Veo a mis niños, que son todo inocencia y dulzura, que no entienden, pobrecitos, y que pese a no entender me adoran y tienen paciencia. Veo sus manitas regordetas y sus brazos pequeñitos y sus caras redonditas. Los veo agarraditos a mi cuerpo mientras respiran y sueñan, y procuro atesorar esas visiones para cuando llegue el fin del mundo –si es que llega, si es que alguna vez dejamos de soñarnos.
Veo que estoy acompañada, que en todo esto no estoy sola. Una enfermedad se vive desde muchas perspectivas, y no solo la sufre quien la sufre. Los que me rodean también sufren, por mí, por ellos, pero no se quejan.
Veo a los que ya no han podido acompañarme, a los que han escogido no hacerlo, y también veo a los que se aprovechan. Cuando veo que ya no están cerca, respiro aliviada. Ellos también están enfermos, a su manera. Pero estos pensamientos me intoxican, así que los dejo marchar.
Veo que es necesario hablarse bien, tenerse en consideración, escucharse, respetarse. Valorarse. Veo que soy valiente. Que soy decidida. Que me esfuerzo por ser más flexible, más adaptable, por fluir más y aferrarme menos. Veo lo mucho que he mejorado dejando ir.

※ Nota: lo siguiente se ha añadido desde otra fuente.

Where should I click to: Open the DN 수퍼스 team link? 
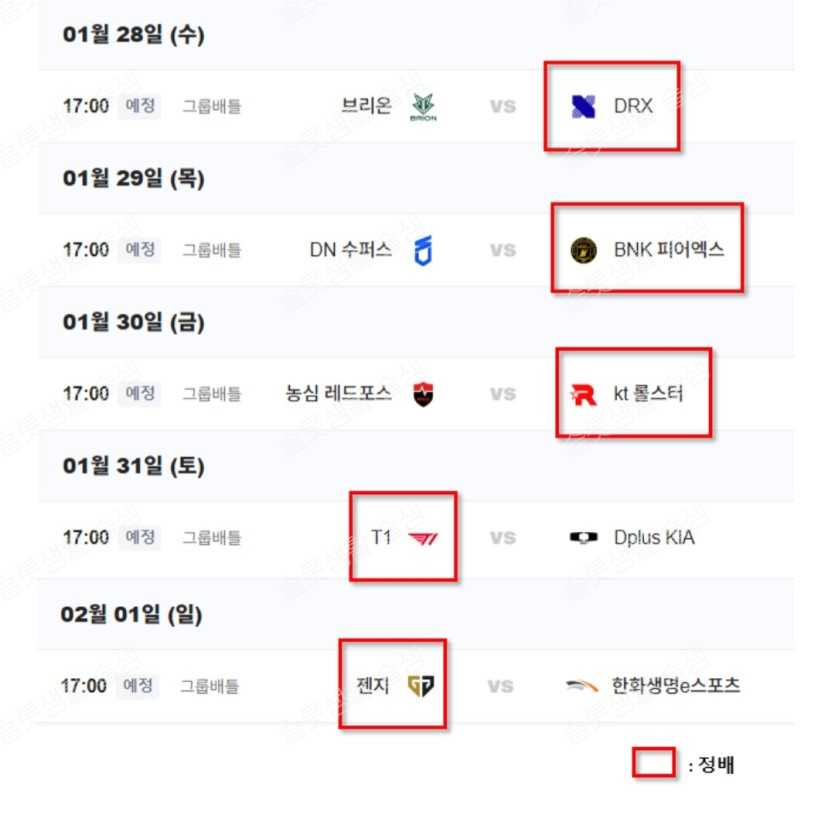click(x=350, y=250)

Que ya es poco lo que se queda conmigo, lo que dejo que permanezca. Quizá por eso siento que mi cuerpo y mi mente pesan menos, quizá por eso puedo moverme mejor, más ligera.
Veo que le doy a mi cuerpo lo que necesita para estar más equilibrado, y siento por ello una alegría íntima. Veo que, pese a todo, en conjunto vivo mejor que hace años. Porque antes vivía dormida, por inercia, mirando en todas direcciones sin ver nada. Pero ahora vivo tranquila, consciente, agradecida, con los ojos-que-no-miran-pero-ven bien abiertos.

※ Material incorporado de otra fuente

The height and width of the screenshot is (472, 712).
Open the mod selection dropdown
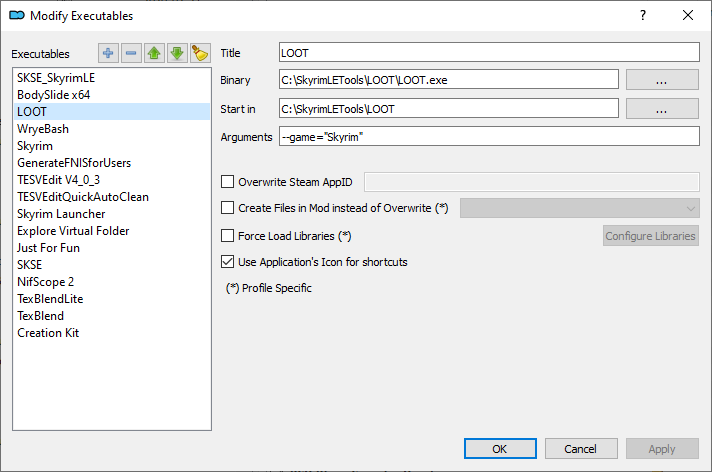tap(579, 208)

Veo que hay que darle la vuelta a las cosas. Que centrarse en lo que no puede ser es estéril y poco constructivo. Que la enfermedad nos roba caminos que no nos convienen, y que nos prepara retos para que practiquemos y encontremos la vía que sí va con nosotros. Veo que para vivir en positivo hay que esforzarse, y que vale la pena hacerlo.
Veo también que quizá busco sentido donde no lo hay. Que quizá esta enfermedad, esta experiencia, no tiene ninguna voluntad, ninguna razón de ser, que es puro azar maligno. Pero no importa, porque al discernir un orden en ella consigo extraer una enseñanza. Y aunque no sea esa la intención del universo, a mí me sirve y eso es lo que cuenta.

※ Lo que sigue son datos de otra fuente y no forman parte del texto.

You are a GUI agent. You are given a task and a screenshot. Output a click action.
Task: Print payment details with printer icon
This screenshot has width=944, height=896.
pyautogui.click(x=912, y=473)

Veo que, cuando no miro, nadie mira. Y no mirando, no hay mundo. Al no observar, no me limito a un futuro posible: todas las opciones de futuro están abiertas. Hay que aprender a ver para saber mirar; y hay que escoger con cuidado lo que se mira porque, escogiéndolo, lo moldeamos, lo tejemos, lo convertimos en realidad.